---------- Extrait du document ----------
Écoutons Spinoza, dans l’Éthique, et l’un de ses devenirs infinitifs possibles :
Par cause de soi j’entends ce dont l’essence enveloppe l’existence, c’est-à-dire ce dont la nature ne peut être conçue que comme existante. […] De tout ce qui peut être conçu comme non existant, l’essence n’enveloppe pas l’existence.
Être en se causant : s’engager à exister (et ne pouvoir se concevoir sans exister). Ou bien, être sans s’engager à exister (pouvant se concevoir comme n’existant pas). (être à être, p. 61-62)
Vous entendez : il ne reste rien du texte original. Sans leur langage, Spinoza et Heidegger ne sont plus Spinoza et Heidegger, nous ne les retrouvons pas. Mais vous entendez aussi ce qui se cherche dans le passage à l’infinitif. Il s’agit non seulement de faire apparaître les verbes et les opérations qui nous travaillent quand nous cherchons à nous représenter les choses, mais de libérer ces verbes et ces opérations – être, s’engager–, de les laisser dire et simultanément de nous libérer par la distance et l’engagement qu’ils permettent. Laisser dire les textes fondateurs ; les écouter, sensiblement modifiés ; voir ce qu’ils gagnent à passer tout en verbes et, de là, nous engager ou non à opérer leurs propositions.
Tel est le projet : Repartons d’où nos prédécesseurs sont partis, mais d’un autre pied, dans une langue où tout ne soit pas dit d’avance. Reprenons les questions là où ils les ont laissées, et reposons-les d’une manière qui nous sollicite et nous interroge directement. Non pour redire ce qu’ils ont dit, mais pour faire dire à leurs textes ce qu’un allègement permet d’apercevoir ou de provoquer, qui ne se laissait pas voir ou ne se mettait pas en branle jusque-là. Faisons comme si tout n’était pas fini pour nous, pas déterminé, pas arrêté, comme si nous pouvions être rendus à l’acte de dire et d’être.
---------- Données fournies ----------
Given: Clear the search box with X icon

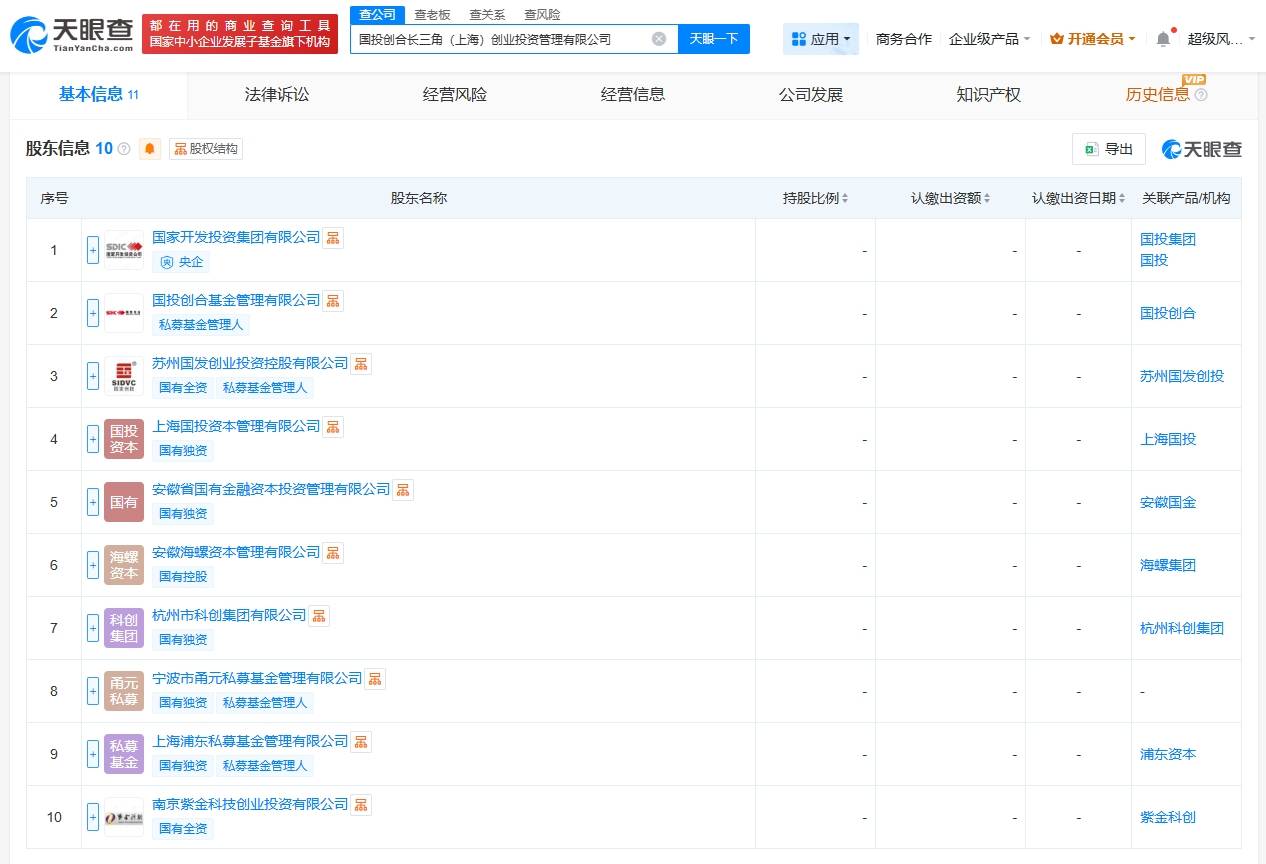Looking at the screenshot, I should [659, 39].
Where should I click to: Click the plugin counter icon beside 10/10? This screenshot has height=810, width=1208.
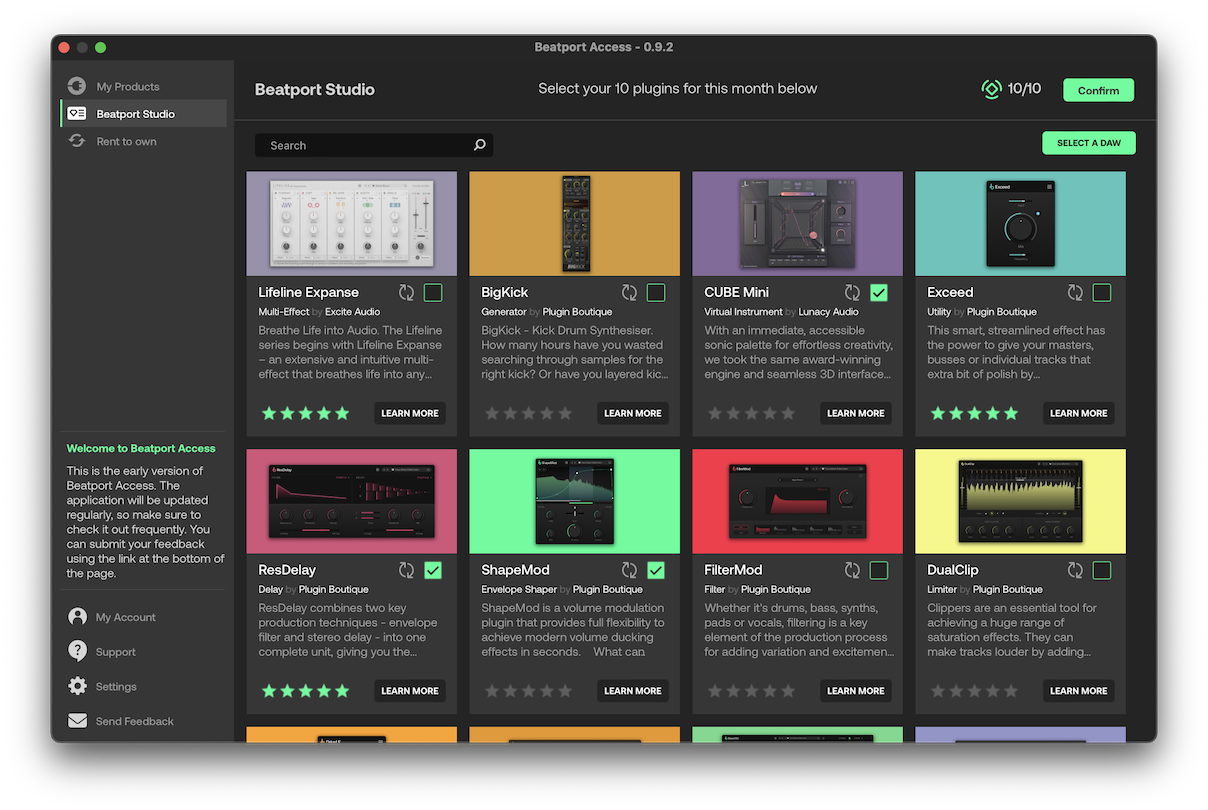[x=991, y=89]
----------
*Travail à faire*
Répondez brièvement à ces questions sur l'extrait :
1. De quel ouvrage de Spinoza vient la définition citée ?
2. D'après l'extrait, que reste-t-il du texte original après le passage à l'infinitif ?
3. Quels deux verbes sont donnés en exemple des verbes et opérations à libérer ?

*Résultat final*
1. De l'Éthique.
2. Il n'en reste rien.
3. Être et s'engager.